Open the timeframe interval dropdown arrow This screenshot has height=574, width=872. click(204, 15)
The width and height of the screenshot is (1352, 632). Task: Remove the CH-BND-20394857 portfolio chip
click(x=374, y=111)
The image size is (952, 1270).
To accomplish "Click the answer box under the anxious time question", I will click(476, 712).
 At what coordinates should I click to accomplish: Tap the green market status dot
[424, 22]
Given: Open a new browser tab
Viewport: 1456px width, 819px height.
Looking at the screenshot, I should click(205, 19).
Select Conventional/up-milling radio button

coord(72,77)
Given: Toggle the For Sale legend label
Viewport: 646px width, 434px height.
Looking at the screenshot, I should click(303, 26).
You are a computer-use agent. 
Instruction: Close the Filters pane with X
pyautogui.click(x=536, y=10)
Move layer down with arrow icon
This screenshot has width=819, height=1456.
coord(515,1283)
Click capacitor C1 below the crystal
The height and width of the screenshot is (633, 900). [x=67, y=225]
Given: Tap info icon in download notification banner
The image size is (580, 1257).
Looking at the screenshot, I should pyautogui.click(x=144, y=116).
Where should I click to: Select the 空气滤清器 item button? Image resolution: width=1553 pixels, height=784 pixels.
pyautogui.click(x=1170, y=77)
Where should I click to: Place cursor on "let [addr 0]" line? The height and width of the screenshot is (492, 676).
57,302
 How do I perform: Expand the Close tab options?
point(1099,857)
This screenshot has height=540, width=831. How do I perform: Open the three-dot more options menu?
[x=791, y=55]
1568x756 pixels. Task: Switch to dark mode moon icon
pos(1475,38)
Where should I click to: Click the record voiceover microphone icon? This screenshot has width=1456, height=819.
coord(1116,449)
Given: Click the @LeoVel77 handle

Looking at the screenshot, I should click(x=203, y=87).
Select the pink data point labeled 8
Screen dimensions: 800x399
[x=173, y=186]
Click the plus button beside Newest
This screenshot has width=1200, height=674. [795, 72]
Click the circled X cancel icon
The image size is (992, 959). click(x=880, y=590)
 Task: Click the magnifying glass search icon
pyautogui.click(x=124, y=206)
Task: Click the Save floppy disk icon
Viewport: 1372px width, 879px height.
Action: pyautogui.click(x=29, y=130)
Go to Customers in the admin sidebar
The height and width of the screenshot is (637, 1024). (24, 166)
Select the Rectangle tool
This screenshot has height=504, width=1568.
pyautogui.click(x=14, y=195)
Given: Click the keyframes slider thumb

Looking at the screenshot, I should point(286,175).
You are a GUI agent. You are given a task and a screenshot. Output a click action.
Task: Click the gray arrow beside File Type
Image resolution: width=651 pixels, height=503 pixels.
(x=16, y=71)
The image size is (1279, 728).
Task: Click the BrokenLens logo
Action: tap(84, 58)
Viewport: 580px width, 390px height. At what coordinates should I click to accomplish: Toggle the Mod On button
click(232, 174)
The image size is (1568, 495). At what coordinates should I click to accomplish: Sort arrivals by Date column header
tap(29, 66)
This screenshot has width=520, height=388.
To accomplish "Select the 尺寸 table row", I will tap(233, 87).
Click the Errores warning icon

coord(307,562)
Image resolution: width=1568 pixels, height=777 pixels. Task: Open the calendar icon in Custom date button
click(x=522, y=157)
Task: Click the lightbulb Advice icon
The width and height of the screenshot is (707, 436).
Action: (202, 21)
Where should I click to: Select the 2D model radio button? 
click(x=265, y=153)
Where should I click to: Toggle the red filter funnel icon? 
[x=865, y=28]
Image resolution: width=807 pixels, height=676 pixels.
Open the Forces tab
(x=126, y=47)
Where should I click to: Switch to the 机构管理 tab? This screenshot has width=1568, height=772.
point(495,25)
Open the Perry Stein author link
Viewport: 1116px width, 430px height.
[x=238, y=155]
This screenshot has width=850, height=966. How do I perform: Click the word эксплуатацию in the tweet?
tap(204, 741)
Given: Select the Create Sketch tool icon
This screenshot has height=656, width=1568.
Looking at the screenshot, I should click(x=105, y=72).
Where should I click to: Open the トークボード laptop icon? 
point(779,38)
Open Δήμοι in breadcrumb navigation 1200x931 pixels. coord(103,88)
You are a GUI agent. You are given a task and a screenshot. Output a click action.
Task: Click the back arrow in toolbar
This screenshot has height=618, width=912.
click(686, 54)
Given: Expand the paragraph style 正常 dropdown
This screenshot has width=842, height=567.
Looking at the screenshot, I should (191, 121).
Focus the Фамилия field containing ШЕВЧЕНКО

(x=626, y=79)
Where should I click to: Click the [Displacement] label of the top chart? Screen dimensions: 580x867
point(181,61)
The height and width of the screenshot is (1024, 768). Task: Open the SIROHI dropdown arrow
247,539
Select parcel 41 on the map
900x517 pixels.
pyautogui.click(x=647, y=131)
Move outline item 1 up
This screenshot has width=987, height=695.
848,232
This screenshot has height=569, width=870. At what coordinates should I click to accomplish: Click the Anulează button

→ WHAT YOU ARE ASKED TO DO: Show every line of the rows above that contains the word "button", matching its case exactly.

→ COMPLETED EXERCISE:
Select Conventional/up-milling radio button
Where should I click to: Select the 空气滤清器 item button? Image resolution: width=1553 pixels, height=784 pixels.
Click the plus button beside Newest
Viewport: 580px width, 390px height. At what coordinates should I click to accomplish: Toggle the Mod On button
Image resolution: width=1568 pixels, height=777 pixels. Task: Open the calendar icon in Custom date button
Where should I click to: Select the 2D model radio button? 
This screenshot has height=569, width=870. At what coordinates should I click to accomplish: Click the Anulează button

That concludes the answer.